No mesmo documento, indicou que lhe foi oferecido para escrever guiões para televisão comercial, mas recusou esse caminho porque “embora pudesse ganhar muito dinheiro, não faria um trabalho sério”. A tensão entre a sobrevivência económica e a actividade literária emerge aqui com uma clareza que é especialmente importante vindo de uma escritora que se tornaria a única mulher britânica a ganhar o Prémio Nobel da Literatura.
Escritores profissionais no Reino Unido ganham atualmente em média £ 7.000 por ano, de acordo com a Copyright Licensing and Collecting Society.
A documentação descoberta, cuja catalogação ainda não foi concluída e cujos números exatos não foram publicados, revela um padrão histórico que mantém plena continuidade com o presente, uma vez que, de acordo com a Copyright Licensing and Collecting Society, os escritores profissionais no Reino Unido ganham atualmente uma renda média de £ 7.000 por ano, um fato que reforça o alerta de Kemp de que os acordos de publicação com autores de ficção de nível intermediário estão sendo eliminados e cortados “cada vez mais e mais e mais e mais”, enquanto grandes sucessos estão concentrados em cada vez menos nomes.

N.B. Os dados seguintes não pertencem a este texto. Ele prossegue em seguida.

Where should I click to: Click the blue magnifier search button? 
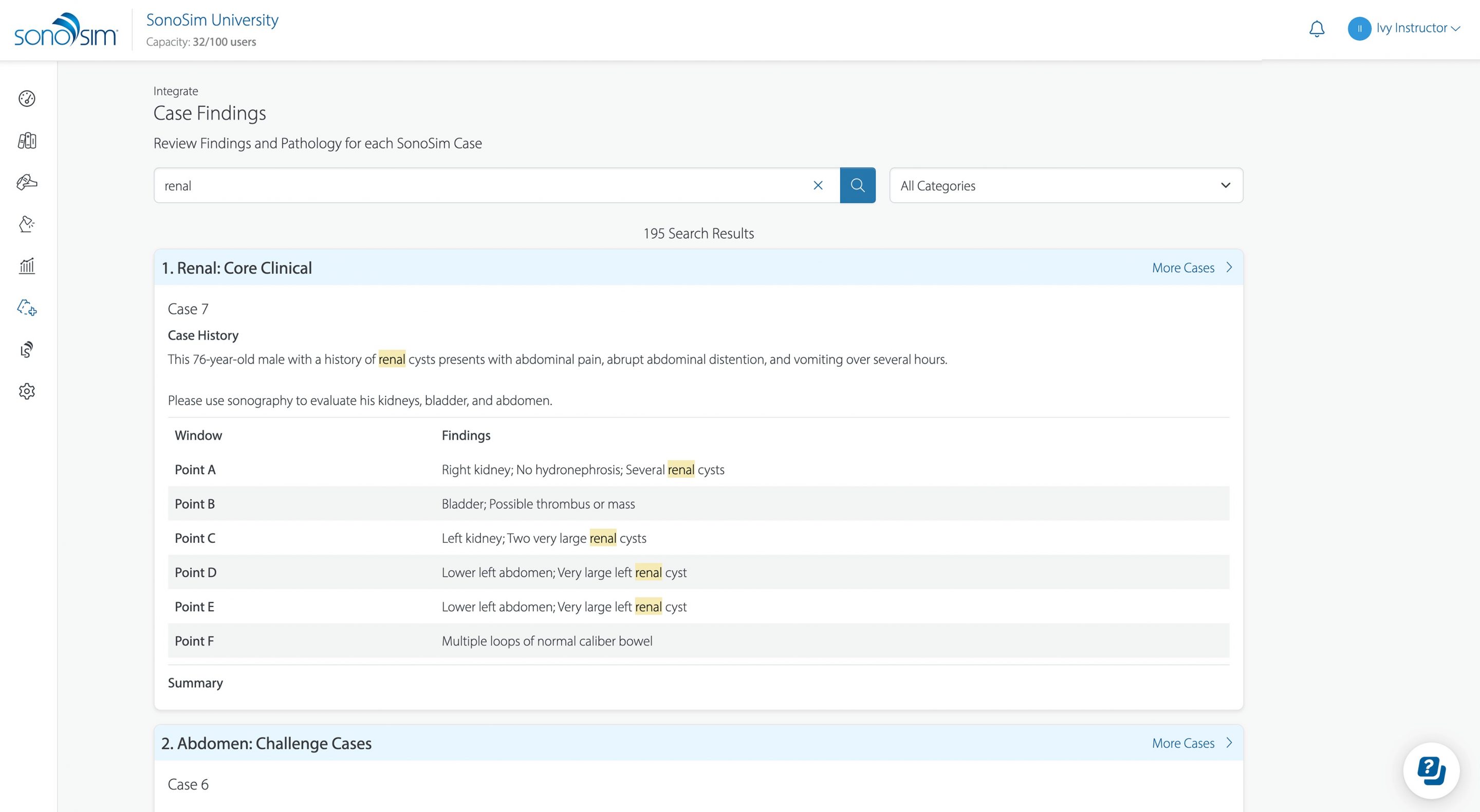(857, 185)

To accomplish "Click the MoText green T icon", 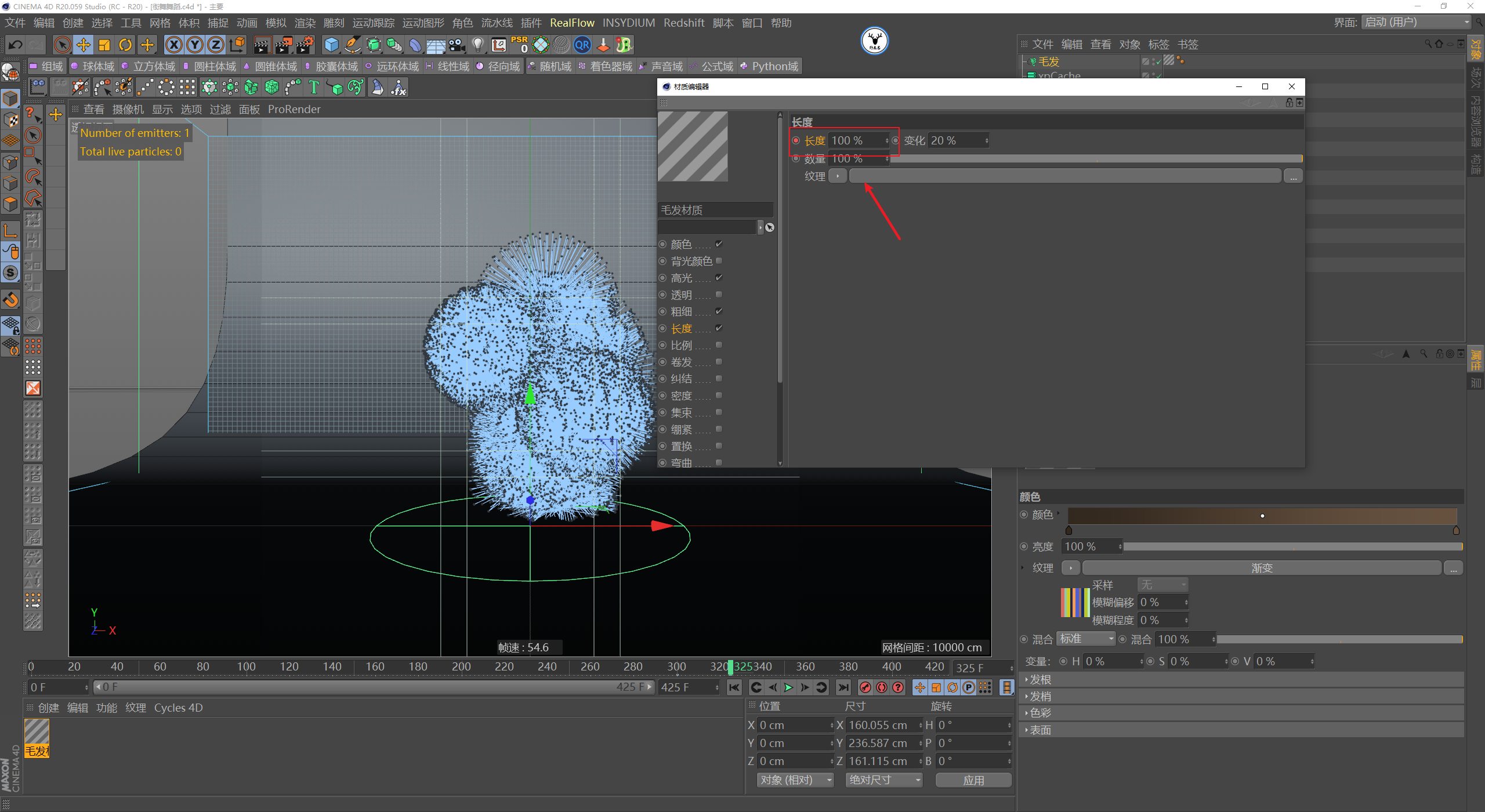I will [x=314, y=88].
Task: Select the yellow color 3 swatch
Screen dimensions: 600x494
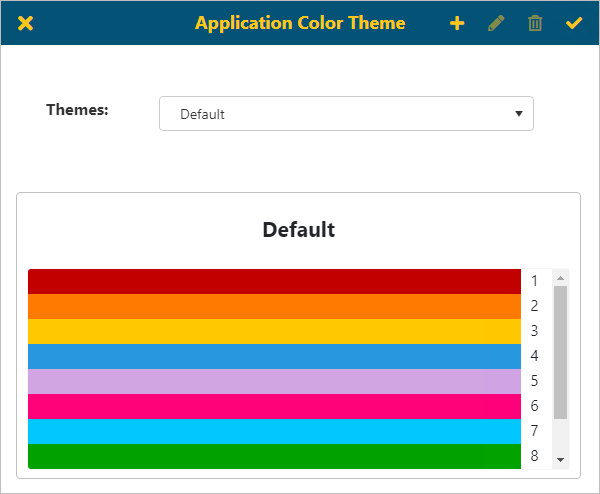Action: pos(274,331)
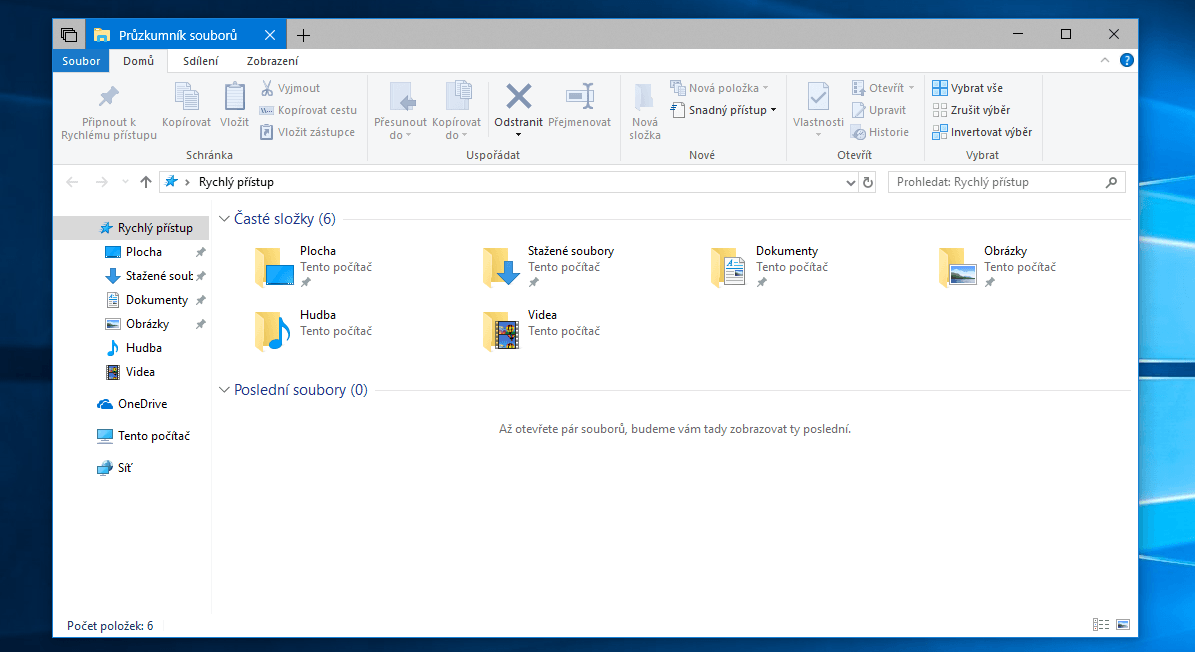
Task: Click the Vybrat vše icon
Action: tap(940, 88)
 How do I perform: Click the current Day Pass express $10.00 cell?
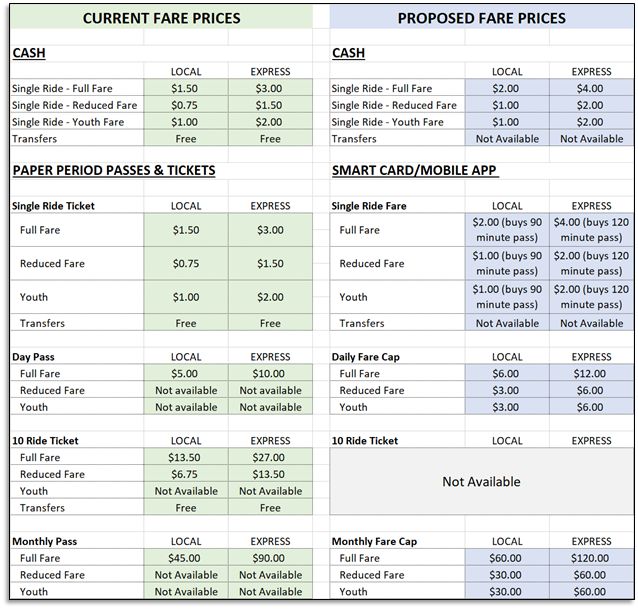(271, 373)
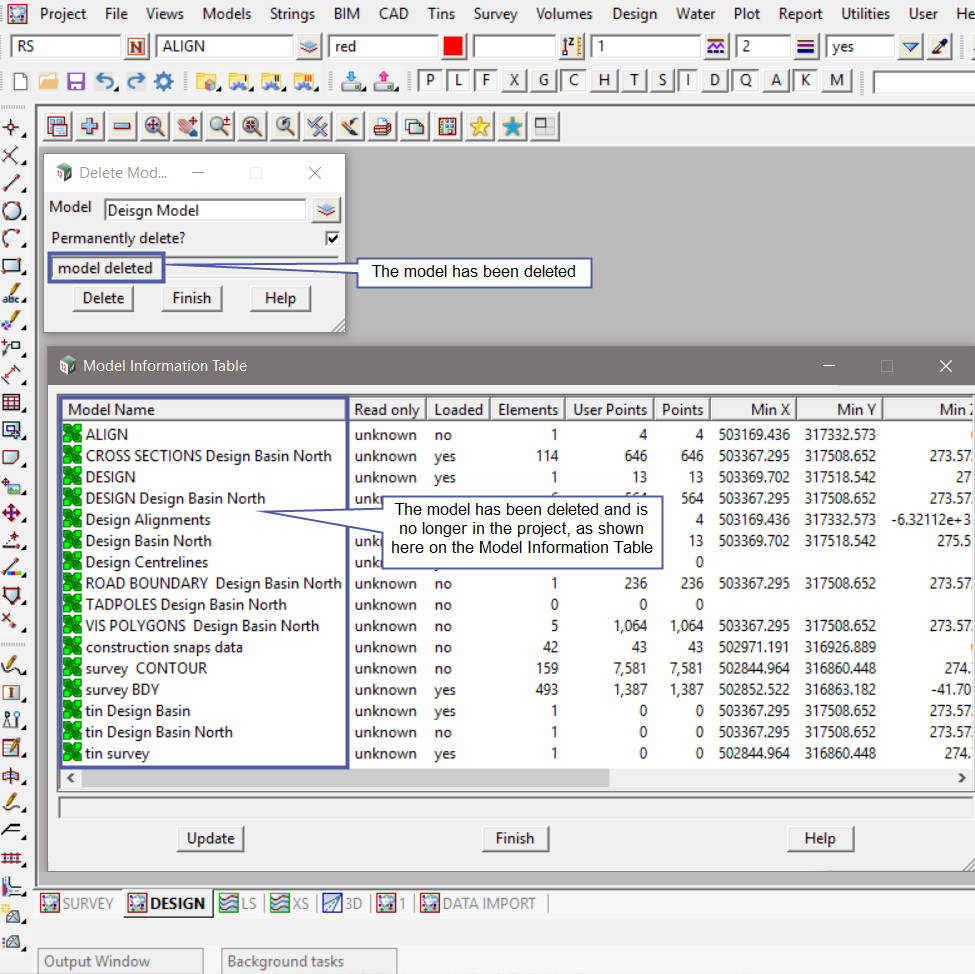975x974 pixels.
Task: Click Update in Model Information Table
Action: coord(211,839)
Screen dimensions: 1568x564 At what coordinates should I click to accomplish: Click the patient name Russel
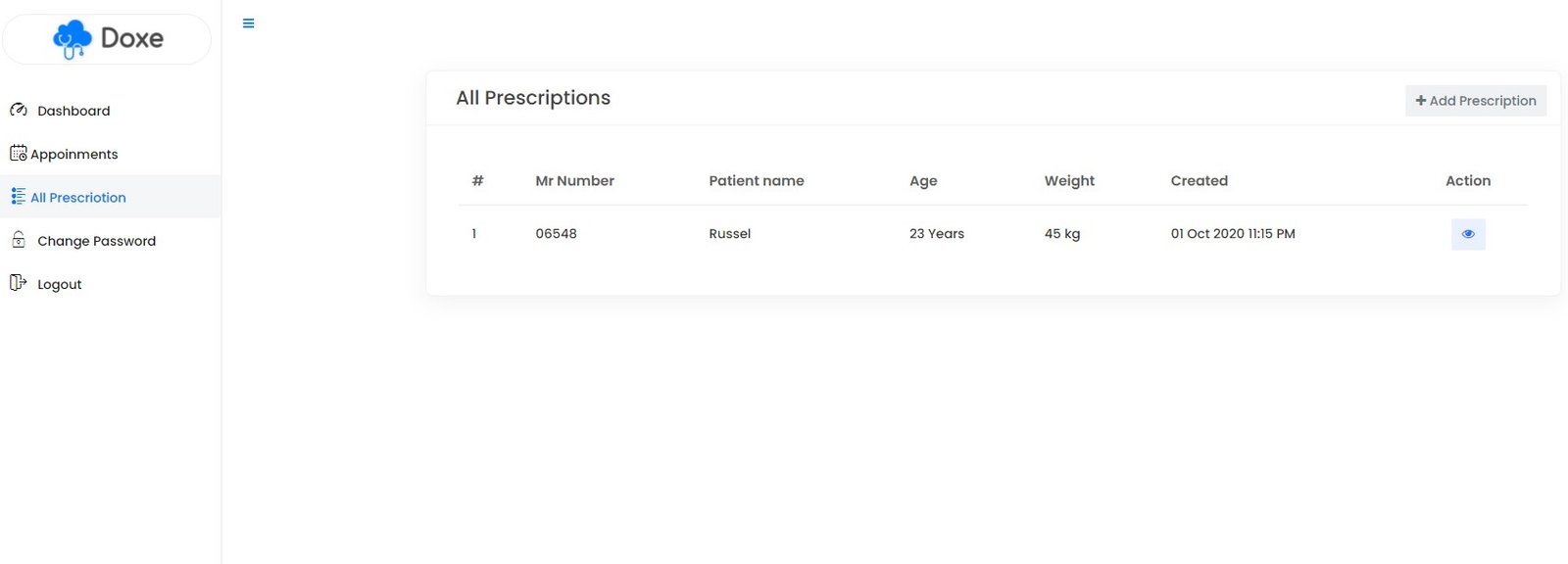tap(729, 234)
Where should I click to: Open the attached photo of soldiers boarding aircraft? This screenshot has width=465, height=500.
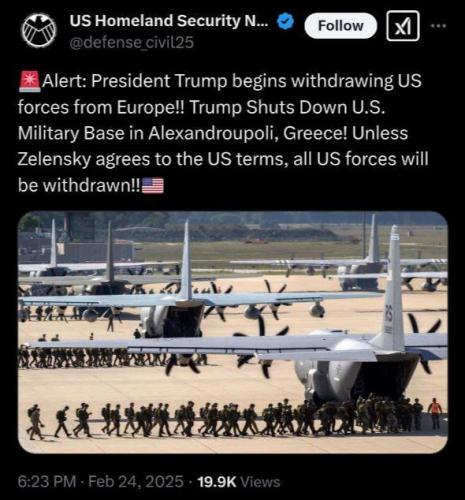pyautogui.click(x=233, y=332)
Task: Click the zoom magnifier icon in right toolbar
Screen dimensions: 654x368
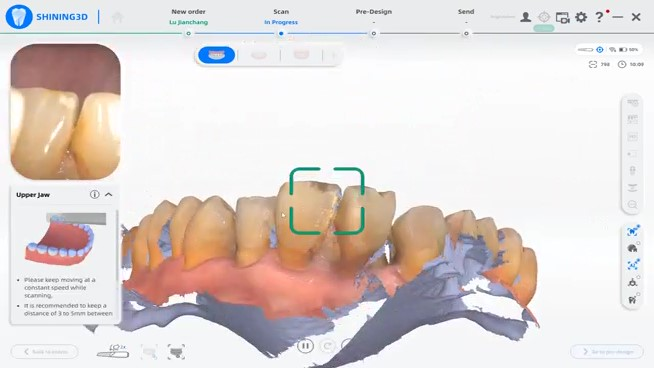Action: point(632,205)
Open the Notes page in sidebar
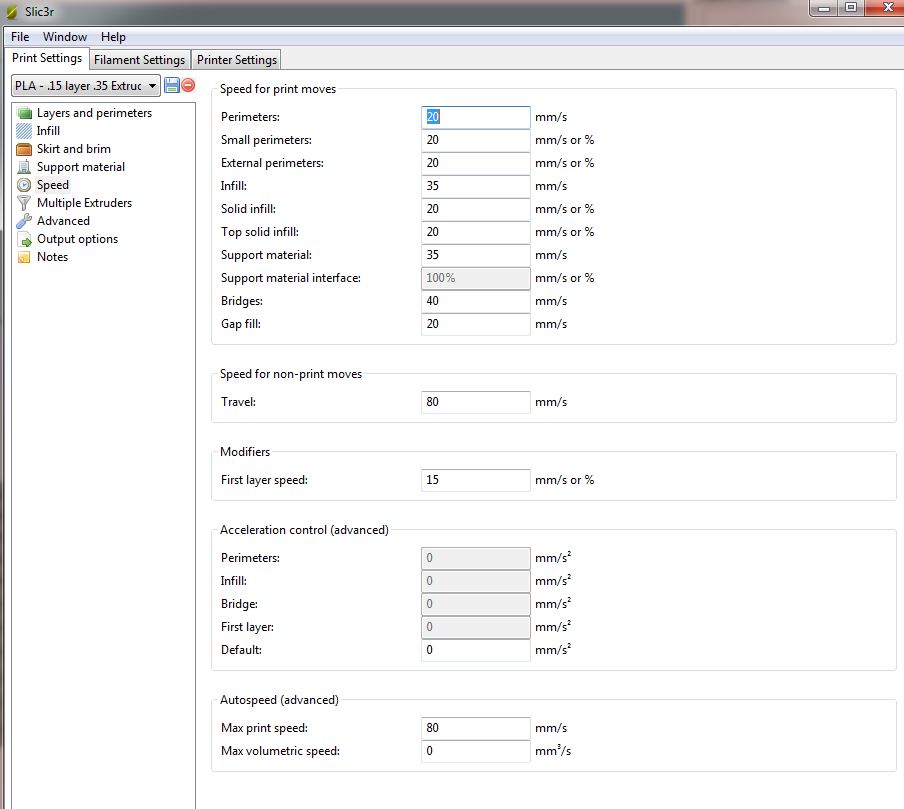 52,257
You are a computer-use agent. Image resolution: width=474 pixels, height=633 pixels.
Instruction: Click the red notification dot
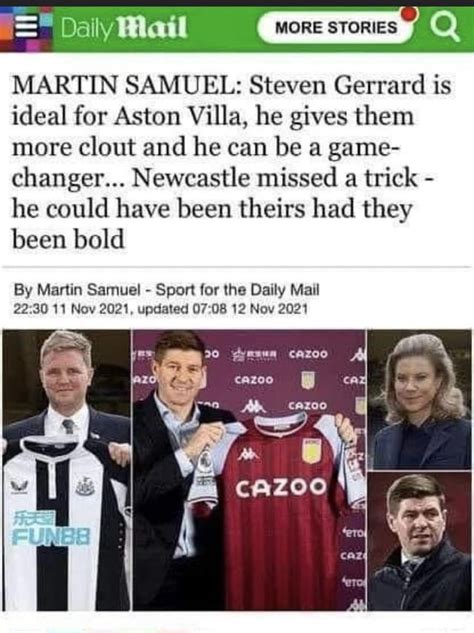point(409,13)
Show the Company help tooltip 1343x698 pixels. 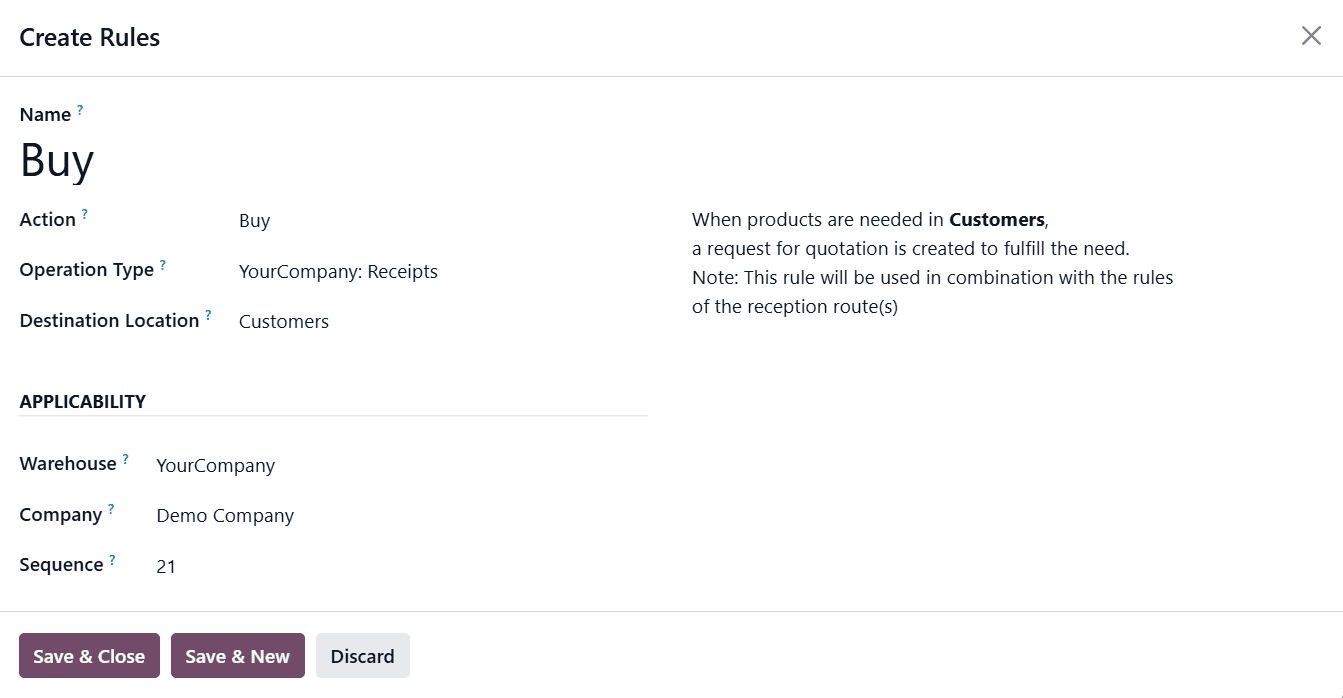[109, 507]
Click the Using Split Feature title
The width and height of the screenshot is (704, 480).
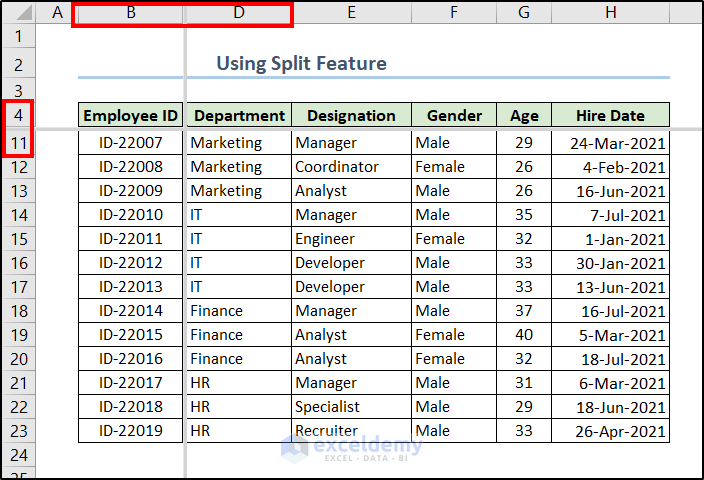(301, 64)
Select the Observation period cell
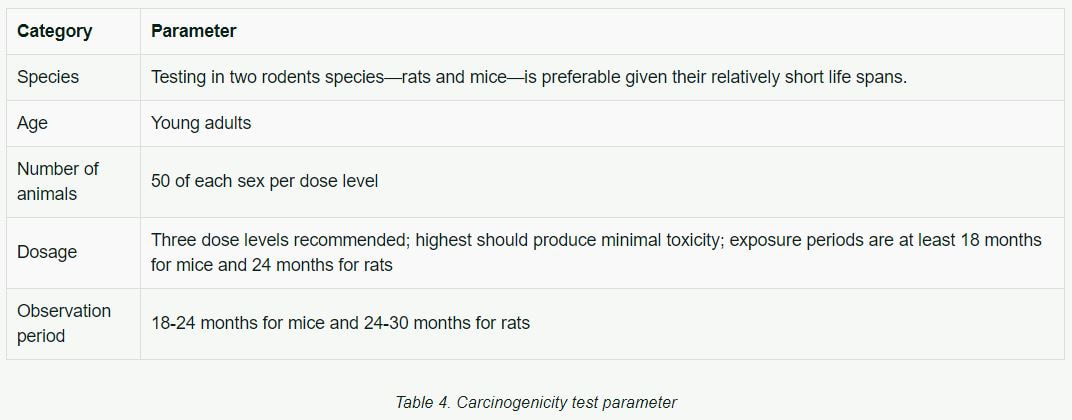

Assim, estes arquivos esquecidos, constituídos por fragmentos de vida por vezes minúsculos mas cruciais, permitem-nos reconstruir o lado humano e muitas vezes vulnerável que acompanhou os escritores cujas obras hoje fazem parte do cânone, e mostram que a história da literatura, embora enraizada na inspiração ou no génio individual, é muitas vezes sustentada pela instabilidade, pela incerteza e pela luta constante pela sobrevivência na tentativa de criar.